--- begin Data provided ---
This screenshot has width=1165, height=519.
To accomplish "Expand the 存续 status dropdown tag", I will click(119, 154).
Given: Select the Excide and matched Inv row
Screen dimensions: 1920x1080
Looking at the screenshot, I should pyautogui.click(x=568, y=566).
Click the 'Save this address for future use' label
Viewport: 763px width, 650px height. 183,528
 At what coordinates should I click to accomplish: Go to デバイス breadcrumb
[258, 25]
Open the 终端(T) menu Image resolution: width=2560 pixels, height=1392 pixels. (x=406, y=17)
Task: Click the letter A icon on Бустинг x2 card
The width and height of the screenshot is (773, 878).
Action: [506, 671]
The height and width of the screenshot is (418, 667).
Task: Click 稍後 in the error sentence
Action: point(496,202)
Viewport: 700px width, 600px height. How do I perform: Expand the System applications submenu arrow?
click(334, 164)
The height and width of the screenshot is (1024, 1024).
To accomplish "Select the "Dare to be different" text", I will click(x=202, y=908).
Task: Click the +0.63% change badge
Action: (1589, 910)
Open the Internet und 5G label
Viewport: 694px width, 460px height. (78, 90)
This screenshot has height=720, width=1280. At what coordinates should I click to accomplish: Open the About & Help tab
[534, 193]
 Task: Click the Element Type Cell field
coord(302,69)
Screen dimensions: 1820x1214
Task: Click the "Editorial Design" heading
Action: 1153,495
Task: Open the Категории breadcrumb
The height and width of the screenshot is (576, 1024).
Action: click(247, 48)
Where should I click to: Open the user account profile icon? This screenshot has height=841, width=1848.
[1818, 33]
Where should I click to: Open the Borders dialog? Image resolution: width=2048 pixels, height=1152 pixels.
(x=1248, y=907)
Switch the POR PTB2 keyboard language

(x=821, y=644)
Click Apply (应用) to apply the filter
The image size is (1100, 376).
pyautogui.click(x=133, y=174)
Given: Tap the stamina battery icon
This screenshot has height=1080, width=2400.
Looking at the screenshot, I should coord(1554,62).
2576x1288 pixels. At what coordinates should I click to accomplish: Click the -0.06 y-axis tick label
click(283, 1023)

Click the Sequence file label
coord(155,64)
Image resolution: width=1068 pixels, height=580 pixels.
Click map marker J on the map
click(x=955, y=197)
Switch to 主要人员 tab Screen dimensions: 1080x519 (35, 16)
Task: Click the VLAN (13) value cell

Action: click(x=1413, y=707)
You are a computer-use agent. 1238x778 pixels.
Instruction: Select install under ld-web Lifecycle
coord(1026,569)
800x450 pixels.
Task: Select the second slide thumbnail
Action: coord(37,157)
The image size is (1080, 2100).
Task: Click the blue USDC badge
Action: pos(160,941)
--- end Data provided ---
Written problem => Copy every one of the entries above, word for word and character for character.

Task result =>
This screenshot has width=1165, height=519.
To accomplish "Expand the 存续 status dropdown tag", I will click(119, 154).
Given: Select the Excide and matched Inv row
Screen dimensions: 1920x1080
Looking at the screenshot, I should pyautogui.click(x=568, y=566).
Click the 'Save this address for future use' label
Viewport: 763px width, 650px height. 183,528
 At what coordinates should I click to accomplish: Go to デバイス breadcrumb
[258, 25]
Open the 终端(T) menu Image resolution: width=2560 pixels, height=1392 pixels. (x=406, y=17)
Task: Click the letter A icon on Бустинг x2 card
The width and height of the screenshot is (773, 878).
Action: [506, 671]
The height and width of the screenshot is (418, 667).
Task: Click 稍後 in the error sentence
Action: point(496,202)
Viewport: 700px width, 600px height. How do I perform: Expand the System applications submenu arrow?
click(334, 164)
The height and width of the screenshot is (1024, 1024).
To accomplish "Select the "Dare to be different" text", I will click(x=202, y=908).
Task: Click the +0.63% change badge
Action: (1589, 910)
Open the Internet und 5G label
Viewport: 694px width, 460px height. (78, 90)
This screenshot has height=720, width=1280. At what coordinates should I click to accomplish: Open the About & Help tab
[534, 193]
 Task: Click the Element Type Cell field
coord(302,69)
Screen dimensions: 1820x1214
Task: Click the "Editorial Design" heading
Action: 1153,495
Task: Open the Категории breadcrumb
The height and width of the screenshot is (576, 1024).
Action: click(247, 48)
Where should I click to: Open the user account profile icon? This screenshot has height=841, width=1848.
[1818, 33]
Where should I click to: Open the Borders dialog? Image resolution: width=2048 pixels, height=1152 pixels.
(x=1248, y=907)
Switch the POR PTB2 keyboard language

(x=821, y=644)
Click Apply (应用) to apply the filter
The image size is (1100, 376).
pyautogui.click(x=133, y=174)
Given: Tap the stamina battery icon
This screenshot has height=1080, width=2400.
Looking at the screenshot, I should coord(1554,62).
2576x1288 pixels. At what coordinates should I click to accomplish: Click the -0.06 y-axis tick label
click(283, 1023)

Click the Sequence file label
coord(155,64)
Image resolution: width=1068 pixels, height=580 pixels.
Click map marker J on the map
click(x=955, y=197)
Switch to 主要人员 tab Screen dimensions: 1080x519 (35, 16)
Task: Click the VLAN (13) value cell

Action: click(x=1413, y=707)
You are a computer-use agent. 1238x778 pixels.
Instruction: Select install under ld-web Lifecycle
coord(1026,569)
800x450 pixels.
Task: Select the second slide thumbnail
Action: coord(37,157)
The image size is (1080, 2100).
Task: Click the blue USDC badge
Action: pos(160,941)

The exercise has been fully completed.